Scotiabank Giller Prize Spotlight: CS Richardson

September 27, 2023

CS Richardson's headshot beside the cover of All the Colour in the World

CS Richardson’s novel All the Colour in the World has been longlisted for the 2023 Scotiabank Giller Prize.

CS Richardson’s first novel, The End of the Alphabet, was an international bestseller, published in fourteen countries and ten languages, and won the Commonwealth Writers’ Prize for Best First Book (Canada and the Caribbean). His second novel, The Emperor of Paris, was a national bestseller, named a Globe and Mail Best Book of the Year, and longlisted for the Scotiabank Giller Prize. An award-winning book designer, CS Richardson worked in publishing for forty years. He is a multiple recipient of the Alcuin Award, Canada’s highest honour for excellence in book design. He lives and writes in Toronto.

What inspired you to write All the Colour in the World?

I began with the broadest, but also the vaguest of concepts. I knew that what became ATCITW would be a novel about the redemptive power of art—Its ability to inspire, to both narrate and interpret in the same breath, to memorialize, ultimately to heal. I also wanted to explore the craft of creating fiction by incorporating fact not as backdrop but as principal character. Thus I looked to my literary heroes for guidance, in particular the English writer Julian Barnes, and his novel, A History of the World in 10 ½ Chapters. One of those chapters relates the non-fiction story of French painter Théodore Géricault’s painting his monumental Shipwreck at Sea (aka The Raft of the Medusa.) It is how Barnes tells the tale, expertly weaving all the style and mannerism of engaging fiction with the cold dry facts surrounding a tragic historical event. In the end, I managed to pay homage to that inspiration by including my own humble version of the Medusa saga within ATCITW.

What do you hope readers take away from All the Colour in the World?

That there is more than one way to tell a story, that (for me) less is more, and that a novel is just as long as it needs to be.

Where is your favourite place to write? What is your process?

I have tried writing in cafés. I have tried writing longhand with fancy pens, index cards, and neon sticky notes. I have cluttered my desk with talismans and charms and bric-a-brac, burned scented candles. Turns out the only way for me to write is to take a Moleskin crammed with scribbles and clippings I no longer recall having gathered, get my ass in the chair, plug in the headphones (film soundtracks on heavy rotation), and stare at a blank word doc on my laptop until something appears. That and coffee.

I suffer the drudgery of initial draft(s) with as much dignity as I can muster. For me, drafting is work, labour, a job not much more glamorous than digging ditches. It is in the editing where the work becomes the craft, where the grace of creativity steps up: I could rewrite all day long. (I am also blessed with the finest editors in the world. I would never have published a word without them, and other writer who says their editors are the best is frankly lying.)
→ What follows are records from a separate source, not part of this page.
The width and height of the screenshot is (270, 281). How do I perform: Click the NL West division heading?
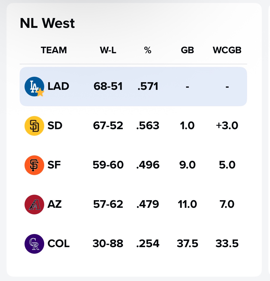pyautogui.click(x=47, y=23)
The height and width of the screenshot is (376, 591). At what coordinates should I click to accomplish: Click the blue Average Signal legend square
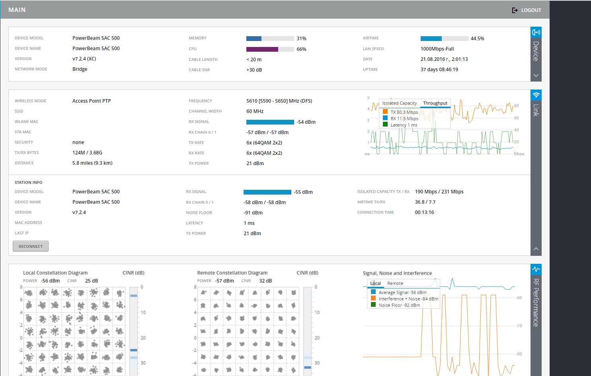[373, 292]
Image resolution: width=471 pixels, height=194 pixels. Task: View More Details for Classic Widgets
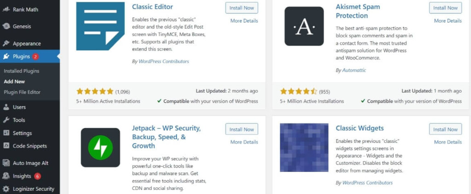[x=448, y=142]
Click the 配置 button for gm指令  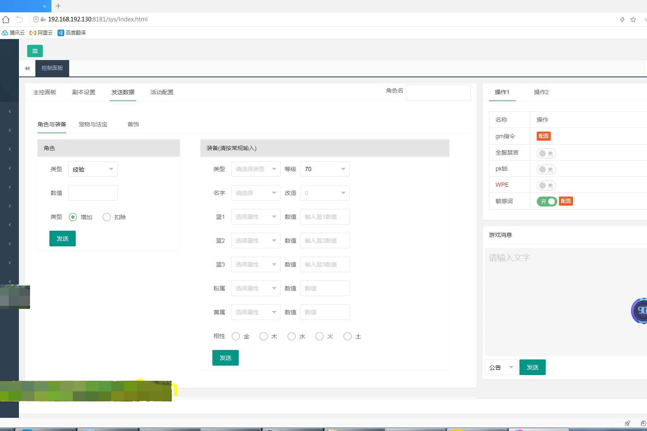click(543, 136)

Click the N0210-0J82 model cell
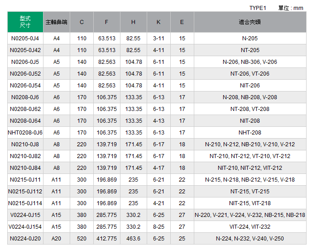(25, 156)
Is there an activity you do to help inspire writing?

I seek out anyone who work on a much higher level than we mere mortals, those individuals who think outside the box of their chosen field, who take the typical, the ordinary, and make it extraordinary. In architecture, it is Frank Gehry’s Guggenheim Museum in Bilbao, Spain. In musical theatre, it is Lin-Manuel Miranda’s Hamilton. War movie: think Christopher Nolan’s Dunkirk. Pop music: try the B side of Abbey Road. In historical fiction, it is George Saunders’ Lincoln in the Bardo.

What’s a book you recommend others read and why?

Two, actually. When it comes to art history, there is none better than historian Simon Schama’s Power of Art. A crash course with neither pretense nor breathless overwriting, part portrait-of-genius, part gossipy inside scoop. From Caravaggio to Van Gogh, Picasso to Rothko, Power of Art reveals those artists, all too human, who fundamentally and forever transformed the way art is produced, perceived, and how it can, and does, change lives.

The other is Silk, by Alessandro Baricco. For me, it is as close to a perfect novel as one can get. It inspired me to start writing seriously twenty years ago, I still read it with alarming frequency, and I’d be shocked if its more than 20,000 words. Please don’t watch the movie version. It is not art.